* Action item:
The records sit below. Return every line in them that holds the word "will".

Data excerpts:

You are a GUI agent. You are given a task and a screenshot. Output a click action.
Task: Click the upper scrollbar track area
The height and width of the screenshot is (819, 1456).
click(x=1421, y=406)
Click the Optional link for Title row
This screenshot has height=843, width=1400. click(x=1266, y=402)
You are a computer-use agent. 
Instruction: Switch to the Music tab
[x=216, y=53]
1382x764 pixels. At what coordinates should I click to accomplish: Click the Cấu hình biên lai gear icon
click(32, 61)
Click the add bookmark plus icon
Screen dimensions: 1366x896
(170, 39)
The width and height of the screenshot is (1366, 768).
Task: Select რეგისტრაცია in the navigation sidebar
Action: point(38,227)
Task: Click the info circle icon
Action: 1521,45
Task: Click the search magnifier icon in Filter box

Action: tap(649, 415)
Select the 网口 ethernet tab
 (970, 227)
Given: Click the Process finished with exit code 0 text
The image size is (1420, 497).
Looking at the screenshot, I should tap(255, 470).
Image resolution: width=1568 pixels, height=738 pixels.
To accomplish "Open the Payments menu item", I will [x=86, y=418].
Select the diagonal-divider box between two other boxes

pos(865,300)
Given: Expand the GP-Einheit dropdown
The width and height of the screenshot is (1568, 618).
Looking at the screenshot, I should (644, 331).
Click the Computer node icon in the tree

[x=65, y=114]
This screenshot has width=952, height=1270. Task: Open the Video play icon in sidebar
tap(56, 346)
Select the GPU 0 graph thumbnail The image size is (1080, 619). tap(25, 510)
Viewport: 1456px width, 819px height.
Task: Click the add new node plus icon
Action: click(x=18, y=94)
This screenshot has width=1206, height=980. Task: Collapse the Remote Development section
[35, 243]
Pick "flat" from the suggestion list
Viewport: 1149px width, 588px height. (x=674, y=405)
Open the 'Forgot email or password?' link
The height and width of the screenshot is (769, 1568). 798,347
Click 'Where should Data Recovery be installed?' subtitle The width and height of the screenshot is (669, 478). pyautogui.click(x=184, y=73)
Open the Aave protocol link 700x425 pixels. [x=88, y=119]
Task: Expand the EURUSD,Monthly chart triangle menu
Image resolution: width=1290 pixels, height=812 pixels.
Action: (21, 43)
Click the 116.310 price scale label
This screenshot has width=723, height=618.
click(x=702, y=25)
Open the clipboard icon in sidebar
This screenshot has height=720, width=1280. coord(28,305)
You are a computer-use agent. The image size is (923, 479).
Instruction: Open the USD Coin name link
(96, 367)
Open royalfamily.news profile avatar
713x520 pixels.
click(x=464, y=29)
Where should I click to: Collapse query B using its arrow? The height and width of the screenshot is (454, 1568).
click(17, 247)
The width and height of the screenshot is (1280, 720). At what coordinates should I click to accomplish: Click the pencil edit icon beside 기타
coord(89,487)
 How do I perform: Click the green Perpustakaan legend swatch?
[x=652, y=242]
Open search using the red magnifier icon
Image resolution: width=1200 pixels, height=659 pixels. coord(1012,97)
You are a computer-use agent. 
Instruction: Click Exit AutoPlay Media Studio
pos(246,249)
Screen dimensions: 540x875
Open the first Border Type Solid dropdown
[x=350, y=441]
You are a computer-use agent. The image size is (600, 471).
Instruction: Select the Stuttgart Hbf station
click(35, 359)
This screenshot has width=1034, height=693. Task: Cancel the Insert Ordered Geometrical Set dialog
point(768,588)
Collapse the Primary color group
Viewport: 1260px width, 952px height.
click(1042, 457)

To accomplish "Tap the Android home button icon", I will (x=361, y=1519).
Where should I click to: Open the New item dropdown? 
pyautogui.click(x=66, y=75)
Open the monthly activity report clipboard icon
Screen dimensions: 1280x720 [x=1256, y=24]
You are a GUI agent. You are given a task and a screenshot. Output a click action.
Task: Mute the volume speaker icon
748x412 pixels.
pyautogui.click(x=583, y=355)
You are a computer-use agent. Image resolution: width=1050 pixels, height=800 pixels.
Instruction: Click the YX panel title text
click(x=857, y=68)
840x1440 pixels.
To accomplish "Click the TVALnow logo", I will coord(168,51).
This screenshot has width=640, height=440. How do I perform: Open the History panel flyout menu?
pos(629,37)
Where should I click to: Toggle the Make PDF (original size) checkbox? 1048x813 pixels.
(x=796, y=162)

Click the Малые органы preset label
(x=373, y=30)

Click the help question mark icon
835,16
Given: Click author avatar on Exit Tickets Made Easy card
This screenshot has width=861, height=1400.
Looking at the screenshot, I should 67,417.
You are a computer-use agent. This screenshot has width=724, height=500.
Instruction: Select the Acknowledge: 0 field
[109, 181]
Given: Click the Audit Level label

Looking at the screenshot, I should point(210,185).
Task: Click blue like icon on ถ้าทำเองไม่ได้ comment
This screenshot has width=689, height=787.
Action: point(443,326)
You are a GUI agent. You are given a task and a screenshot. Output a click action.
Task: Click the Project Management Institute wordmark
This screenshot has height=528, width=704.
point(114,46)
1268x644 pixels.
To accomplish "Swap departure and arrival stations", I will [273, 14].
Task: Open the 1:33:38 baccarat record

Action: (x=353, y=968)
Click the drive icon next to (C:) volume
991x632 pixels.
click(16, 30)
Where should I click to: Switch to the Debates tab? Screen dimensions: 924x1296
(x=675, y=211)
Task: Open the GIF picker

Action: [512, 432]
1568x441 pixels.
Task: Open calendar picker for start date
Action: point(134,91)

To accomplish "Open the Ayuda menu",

* Answer section:
To accomplish "Open the Payments menu item", I will [x=86, y=418].
To accomplish "Tap the Android home button icon", I will (x=361, y=1519).
To accomplish "Click the TVALnow logo", I will coord(168,51).
To accomplish "Swap departure and arrival stations", I will [273, 14].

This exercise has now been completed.